Almost all "hills" in an aquarium will slowly level themselves. The particles just naturally migrate down slope. This is also true for terrestrial hills, but the leveling takes a long time. Many of us rescape our tank every few months to a year anyway, so the leveling isn't always a problem. If you were to put a rock in the tank, and put the substrate on top of it, to form the hill, eventually the rock would stick out of the nearly level substrate. That is just how nature works.


----------



## cross7fu (Apr 16, 2014)

You guys gave me some great ideas, I like the eggcrate idea, I have a big piece at home, I could build some little boxes, put them together like stairs, and pour dirt on it to make the hill. I'm thinking either I use gravels or eggcrate I'll put a window screen on it to keep the dirt from going in between them.

But then that leaves me a new question: should I put anything inside the eggcrate? Maybe I should fill it with gravels, in case the window screen collapsed by the weight of the dirt? 

I agree with the levelling, but it would stay longer if it is a gradual slope right?

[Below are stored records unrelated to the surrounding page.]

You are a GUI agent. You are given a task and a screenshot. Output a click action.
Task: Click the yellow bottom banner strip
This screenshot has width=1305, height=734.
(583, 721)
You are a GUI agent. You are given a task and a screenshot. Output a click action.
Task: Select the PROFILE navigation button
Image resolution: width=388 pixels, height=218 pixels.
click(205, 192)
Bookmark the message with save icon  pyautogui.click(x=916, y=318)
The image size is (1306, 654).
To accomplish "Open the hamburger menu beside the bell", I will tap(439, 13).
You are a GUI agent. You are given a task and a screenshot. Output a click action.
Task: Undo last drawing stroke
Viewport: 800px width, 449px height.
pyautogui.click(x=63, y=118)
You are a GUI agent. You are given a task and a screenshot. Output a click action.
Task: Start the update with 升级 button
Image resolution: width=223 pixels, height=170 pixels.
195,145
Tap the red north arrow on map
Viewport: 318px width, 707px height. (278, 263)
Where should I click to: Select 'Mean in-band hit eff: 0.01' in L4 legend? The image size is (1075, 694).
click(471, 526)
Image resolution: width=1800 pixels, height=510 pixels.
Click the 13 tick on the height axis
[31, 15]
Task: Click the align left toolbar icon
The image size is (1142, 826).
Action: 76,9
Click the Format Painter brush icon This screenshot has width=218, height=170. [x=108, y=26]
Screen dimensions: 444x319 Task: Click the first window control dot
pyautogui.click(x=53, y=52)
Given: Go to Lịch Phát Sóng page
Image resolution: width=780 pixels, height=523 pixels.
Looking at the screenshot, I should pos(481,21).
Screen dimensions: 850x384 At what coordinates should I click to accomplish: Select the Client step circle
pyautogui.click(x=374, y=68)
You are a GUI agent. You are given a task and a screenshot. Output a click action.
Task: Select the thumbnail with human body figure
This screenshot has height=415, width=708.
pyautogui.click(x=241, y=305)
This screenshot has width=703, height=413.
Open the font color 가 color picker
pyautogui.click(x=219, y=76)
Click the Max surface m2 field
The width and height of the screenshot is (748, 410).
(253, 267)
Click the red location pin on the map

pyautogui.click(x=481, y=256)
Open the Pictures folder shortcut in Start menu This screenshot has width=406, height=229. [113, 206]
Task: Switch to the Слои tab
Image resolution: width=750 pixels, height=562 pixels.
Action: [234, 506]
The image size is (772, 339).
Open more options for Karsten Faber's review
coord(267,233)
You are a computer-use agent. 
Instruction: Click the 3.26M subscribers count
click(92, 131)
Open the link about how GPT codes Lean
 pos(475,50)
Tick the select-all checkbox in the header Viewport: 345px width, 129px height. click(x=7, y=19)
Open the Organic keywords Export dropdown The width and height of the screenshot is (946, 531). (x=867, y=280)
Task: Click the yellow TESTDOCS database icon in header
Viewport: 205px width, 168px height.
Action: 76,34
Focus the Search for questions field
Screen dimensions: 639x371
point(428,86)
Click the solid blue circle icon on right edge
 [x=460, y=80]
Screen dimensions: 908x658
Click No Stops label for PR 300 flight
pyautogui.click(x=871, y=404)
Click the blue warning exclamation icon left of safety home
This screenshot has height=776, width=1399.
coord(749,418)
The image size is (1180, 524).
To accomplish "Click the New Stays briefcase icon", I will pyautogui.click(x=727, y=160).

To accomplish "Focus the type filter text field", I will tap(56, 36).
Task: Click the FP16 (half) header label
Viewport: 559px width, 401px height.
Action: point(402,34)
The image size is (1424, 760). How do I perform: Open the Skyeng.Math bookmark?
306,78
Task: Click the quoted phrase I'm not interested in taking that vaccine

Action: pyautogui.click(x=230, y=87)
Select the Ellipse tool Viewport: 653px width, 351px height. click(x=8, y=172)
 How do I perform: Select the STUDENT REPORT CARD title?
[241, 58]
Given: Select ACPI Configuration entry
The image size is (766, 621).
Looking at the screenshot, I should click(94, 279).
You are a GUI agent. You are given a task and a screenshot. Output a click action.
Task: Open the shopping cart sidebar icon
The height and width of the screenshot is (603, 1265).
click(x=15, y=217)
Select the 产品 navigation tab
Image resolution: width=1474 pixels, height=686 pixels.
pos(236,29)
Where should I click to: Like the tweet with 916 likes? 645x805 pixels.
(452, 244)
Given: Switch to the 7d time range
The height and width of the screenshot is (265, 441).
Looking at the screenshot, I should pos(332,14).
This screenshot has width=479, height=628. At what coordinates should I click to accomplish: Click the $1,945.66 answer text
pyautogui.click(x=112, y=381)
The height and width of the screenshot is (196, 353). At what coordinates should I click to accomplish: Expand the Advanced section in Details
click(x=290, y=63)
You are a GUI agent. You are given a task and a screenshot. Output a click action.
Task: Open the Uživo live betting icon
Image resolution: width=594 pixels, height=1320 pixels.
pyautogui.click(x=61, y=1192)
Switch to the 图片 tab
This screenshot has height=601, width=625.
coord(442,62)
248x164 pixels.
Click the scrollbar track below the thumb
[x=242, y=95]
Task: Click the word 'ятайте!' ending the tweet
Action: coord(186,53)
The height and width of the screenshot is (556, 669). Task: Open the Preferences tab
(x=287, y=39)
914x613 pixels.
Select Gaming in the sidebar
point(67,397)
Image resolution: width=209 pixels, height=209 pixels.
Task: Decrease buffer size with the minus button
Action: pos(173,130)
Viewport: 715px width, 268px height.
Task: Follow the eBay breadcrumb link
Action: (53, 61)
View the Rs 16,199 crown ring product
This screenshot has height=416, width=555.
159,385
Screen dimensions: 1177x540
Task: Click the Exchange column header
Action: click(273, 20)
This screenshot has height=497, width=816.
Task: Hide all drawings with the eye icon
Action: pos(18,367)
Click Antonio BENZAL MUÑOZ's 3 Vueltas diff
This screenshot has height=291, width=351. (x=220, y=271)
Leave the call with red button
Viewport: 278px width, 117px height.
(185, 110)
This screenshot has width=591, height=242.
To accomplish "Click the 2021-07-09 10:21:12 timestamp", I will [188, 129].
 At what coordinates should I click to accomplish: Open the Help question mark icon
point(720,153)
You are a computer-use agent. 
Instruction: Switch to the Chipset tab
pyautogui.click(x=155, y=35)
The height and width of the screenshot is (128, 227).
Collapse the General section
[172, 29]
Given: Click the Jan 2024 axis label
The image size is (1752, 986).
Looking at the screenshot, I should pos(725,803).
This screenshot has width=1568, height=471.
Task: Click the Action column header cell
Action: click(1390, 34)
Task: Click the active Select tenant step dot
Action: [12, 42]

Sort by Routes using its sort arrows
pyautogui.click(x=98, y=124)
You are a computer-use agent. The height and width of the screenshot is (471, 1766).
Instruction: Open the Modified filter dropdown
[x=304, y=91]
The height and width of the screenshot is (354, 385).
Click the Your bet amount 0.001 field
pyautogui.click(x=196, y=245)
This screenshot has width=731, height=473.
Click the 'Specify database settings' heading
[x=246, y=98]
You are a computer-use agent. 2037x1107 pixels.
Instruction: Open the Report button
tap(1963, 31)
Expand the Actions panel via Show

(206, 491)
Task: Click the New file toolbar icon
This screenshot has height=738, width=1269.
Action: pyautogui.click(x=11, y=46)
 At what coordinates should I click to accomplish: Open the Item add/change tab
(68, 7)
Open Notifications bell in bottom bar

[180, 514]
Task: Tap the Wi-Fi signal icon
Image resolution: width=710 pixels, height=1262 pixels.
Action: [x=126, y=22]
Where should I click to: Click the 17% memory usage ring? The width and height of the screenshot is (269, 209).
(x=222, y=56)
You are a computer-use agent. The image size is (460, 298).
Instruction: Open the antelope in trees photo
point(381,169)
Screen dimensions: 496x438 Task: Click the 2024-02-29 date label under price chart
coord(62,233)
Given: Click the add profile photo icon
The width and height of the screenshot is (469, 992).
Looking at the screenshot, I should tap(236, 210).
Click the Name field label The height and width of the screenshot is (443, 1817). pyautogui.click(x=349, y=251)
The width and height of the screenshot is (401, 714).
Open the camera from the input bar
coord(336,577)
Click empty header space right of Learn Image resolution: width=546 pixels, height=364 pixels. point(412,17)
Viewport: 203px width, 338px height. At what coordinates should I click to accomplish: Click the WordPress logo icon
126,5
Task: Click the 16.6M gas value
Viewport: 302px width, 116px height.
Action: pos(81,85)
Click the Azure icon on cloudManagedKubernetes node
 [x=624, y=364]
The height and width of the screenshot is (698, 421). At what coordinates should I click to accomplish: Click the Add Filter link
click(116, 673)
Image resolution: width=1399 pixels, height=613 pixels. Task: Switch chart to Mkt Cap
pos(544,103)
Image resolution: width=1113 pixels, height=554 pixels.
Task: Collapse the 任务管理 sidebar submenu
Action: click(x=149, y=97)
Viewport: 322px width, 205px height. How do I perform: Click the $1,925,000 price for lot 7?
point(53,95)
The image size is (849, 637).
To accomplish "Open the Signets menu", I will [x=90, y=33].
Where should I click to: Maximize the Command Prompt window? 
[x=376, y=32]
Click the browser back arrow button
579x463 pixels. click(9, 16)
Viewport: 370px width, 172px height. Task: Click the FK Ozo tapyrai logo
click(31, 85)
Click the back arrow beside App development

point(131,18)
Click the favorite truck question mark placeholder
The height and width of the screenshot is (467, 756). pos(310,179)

BTW I'm not sure how long the dirt's nutrition can last, 2 years tops I guess, so I think it won't be a big problem.

I like your tank BeastMaster, actually I've seen Amano did a concave aquascape before, he barricaded the two corners with rocks, pour gravels into them before the soil to reach the height, that's how I got the idea, but I'm not sure if dirt would work the same way, I guess there only one way to find out.


----------